Stored data entries:
= = = =

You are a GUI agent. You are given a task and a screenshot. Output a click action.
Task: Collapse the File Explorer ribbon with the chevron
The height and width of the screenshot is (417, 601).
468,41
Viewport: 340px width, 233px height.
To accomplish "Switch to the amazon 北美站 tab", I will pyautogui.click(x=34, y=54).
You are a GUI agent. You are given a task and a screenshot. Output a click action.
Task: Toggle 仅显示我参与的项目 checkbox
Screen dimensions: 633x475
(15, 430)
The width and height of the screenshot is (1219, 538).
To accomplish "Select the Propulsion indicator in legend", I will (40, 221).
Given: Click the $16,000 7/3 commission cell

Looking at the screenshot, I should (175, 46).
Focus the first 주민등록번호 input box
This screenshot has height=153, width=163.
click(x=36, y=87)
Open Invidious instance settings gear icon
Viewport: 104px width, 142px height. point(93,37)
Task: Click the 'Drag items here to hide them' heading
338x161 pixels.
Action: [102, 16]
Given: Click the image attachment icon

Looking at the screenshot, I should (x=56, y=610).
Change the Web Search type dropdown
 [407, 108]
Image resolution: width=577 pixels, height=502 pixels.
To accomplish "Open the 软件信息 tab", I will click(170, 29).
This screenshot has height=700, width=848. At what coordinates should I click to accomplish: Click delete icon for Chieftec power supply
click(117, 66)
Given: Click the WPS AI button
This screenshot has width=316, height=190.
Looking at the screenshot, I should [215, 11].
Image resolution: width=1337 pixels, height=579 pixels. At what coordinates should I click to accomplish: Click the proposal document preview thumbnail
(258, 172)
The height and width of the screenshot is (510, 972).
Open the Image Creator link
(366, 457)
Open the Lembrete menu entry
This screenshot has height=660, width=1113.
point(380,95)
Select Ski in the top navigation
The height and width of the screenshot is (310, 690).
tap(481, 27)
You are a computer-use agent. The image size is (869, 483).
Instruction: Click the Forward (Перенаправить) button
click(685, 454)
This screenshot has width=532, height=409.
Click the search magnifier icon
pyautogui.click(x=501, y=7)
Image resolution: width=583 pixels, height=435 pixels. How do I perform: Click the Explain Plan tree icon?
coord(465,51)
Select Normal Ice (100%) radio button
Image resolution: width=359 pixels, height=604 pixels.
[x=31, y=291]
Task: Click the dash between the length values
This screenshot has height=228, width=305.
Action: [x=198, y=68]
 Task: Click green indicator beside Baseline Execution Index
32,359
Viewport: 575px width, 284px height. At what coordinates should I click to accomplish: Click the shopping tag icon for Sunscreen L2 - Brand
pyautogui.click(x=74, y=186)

= = = =

» **EXERCISE INSTRUCTIONS**: Only exact copies of the lines from the one containing "Image resolution: width=583" to the end of the records belong in the answer.

» **RESULT**:
Image resolution: width=583 pixels, height=435 pixels. How do I perform: Click the Explain Plan tree icon?
coord(465,51)
Select Normal Ice (100%) radio button
Image resolution: width=359 pixels, height=604 pixels.
[x=31, y=291]
Task: Click the dash between the length values
This screenshot has height=228, width=305.
Action: [x=198, y=68]
 Task: Click green indicator beside Baseline Execution Index
32,359
Viewport: 575px width, 284px height. At what coordinates should I click to accomplish: Click the shopping tag icon for Sunscreen L2 - Brand
pyautogui.click(x=74, y=186)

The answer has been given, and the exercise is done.